EDIT: wrzucam zdjęcie syropu z brzozy, tu akurat 5l>100ml
Witam
Robię właśnie też wino z soku z brzozy i dałem tak:
18l soku
450ml soku z cytryn
700ml soku z pomarańczy
2kg cukru
czy ktoś doradzi co jeszcze mam dodać ??
Drożdże
ale właśnie ze bardzo dobrze fermentuje to myśle ze nie trzeba
ale czy nie dać wiecej cukru albo czegoś ??
A co robiłeś z tym sokiem, wlałeś go do balona w takiej postaci jak leciał z drzewa czy podgrzewałeś w celu rozpuszczenia cukru?
"bardzo dobrze fermentuje" ale tak naprawdę dobrze? Czy po prostu coś tam ruszyło?
Moim zdaniem 2kg cukru na taki nastaw to będzie raczej słabiutkie winko
5l podgrzałem i rozpuściłem 2kg cukru
bardzo dobrze fermentuję
to ile jeszcze go rozpuścić
Dodaję jeszcze rodzynki..
4,5l soku z brzozy
40g suszonego kwiatu akacji
1 cytrynka + skórka bez albedo
ok. 250g rodzynek
1,25kg cukru
MD tokay i pożywka
Dziś mija 10 dni od, kiedy nastawiłem taki oto eksperyment robiony metodą dla leniwych, a wymagających...

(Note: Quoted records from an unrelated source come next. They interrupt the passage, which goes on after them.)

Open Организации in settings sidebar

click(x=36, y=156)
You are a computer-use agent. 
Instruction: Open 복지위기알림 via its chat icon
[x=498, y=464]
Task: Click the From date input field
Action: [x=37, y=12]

Nastawiłem 20l 3 dni temu wg powyższych przepisów,dziś rano zajrzałem do winiarni a winko bulka jak szalone.Rodzynki pływają od dna do wierzchu jak jakieś podwodne robaki,widać jak wszystko pracuje.Musi jednak mieć powyżej 21*C w pomieszczeniu.Chyba nastawie następne bo mam jeszcze ze 20l soku do zebrania .
Winko już przestało fermentować i mam odciągnąć rodzynki i dziadostwo z cytryny i pomarańczy czy co dalej z nim robić ??
Ja swoje pierwsze zlałem,wyrzuciłem osady ,wymyłem balon i zasiarkowałem ,dosłodziłem i do balona.Teraz nadal fermentuje.Jutro oczyszczę drugą 20.